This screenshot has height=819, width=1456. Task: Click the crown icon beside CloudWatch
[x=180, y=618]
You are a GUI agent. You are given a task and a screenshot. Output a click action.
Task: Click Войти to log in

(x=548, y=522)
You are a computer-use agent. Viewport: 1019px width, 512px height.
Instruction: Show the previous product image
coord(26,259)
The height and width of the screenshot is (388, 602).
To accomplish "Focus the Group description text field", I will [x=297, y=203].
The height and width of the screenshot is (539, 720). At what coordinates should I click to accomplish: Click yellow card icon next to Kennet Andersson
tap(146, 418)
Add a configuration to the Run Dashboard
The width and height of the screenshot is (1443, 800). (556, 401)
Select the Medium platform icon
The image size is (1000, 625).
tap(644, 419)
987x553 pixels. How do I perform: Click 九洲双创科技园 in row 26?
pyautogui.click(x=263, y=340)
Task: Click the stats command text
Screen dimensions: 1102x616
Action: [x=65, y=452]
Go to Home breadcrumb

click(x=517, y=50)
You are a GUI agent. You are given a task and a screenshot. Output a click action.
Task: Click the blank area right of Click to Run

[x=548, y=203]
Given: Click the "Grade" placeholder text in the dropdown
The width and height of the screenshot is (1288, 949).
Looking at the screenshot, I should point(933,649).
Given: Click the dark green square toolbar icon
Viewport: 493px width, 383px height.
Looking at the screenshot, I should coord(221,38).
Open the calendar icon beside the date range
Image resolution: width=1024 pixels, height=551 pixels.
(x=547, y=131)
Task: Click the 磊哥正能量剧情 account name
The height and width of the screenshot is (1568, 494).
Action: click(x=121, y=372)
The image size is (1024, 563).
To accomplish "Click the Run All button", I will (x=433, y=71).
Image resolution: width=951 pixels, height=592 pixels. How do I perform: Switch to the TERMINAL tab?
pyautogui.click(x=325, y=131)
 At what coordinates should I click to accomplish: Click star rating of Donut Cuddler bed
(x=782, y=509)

+ + + +

Exercise requirements
In the records above, the line with "The height and width of the screenshot is (388, 602)." marks the start and the line with "Task: Click the stats command text" marks the end; copy that stretch exactly, both lines included, and nothing else.

Solution for this problem
The height and width of the screenshot is (388, 602).
To accomplish "Focus the Group description text field", I will [x=297, y=203].
The height and width of the screenshot is (539, 720). At what coordinates should I click to accomplish: Click yellow card icon next to Kennet Andersson
tap(146, 418)
Add a configuration to the Run Dashboard
The width and height of the screenshot is (1443, 800). (556, 401)
Select the Medium platform icon
The image size is (1000, 625).
tap(644, 419)
987x553 pixels. How do I perform: Click 九洲双创科技园 in row 26?
pyautogui.click(x=263, y=340)
Task: Click the stats command text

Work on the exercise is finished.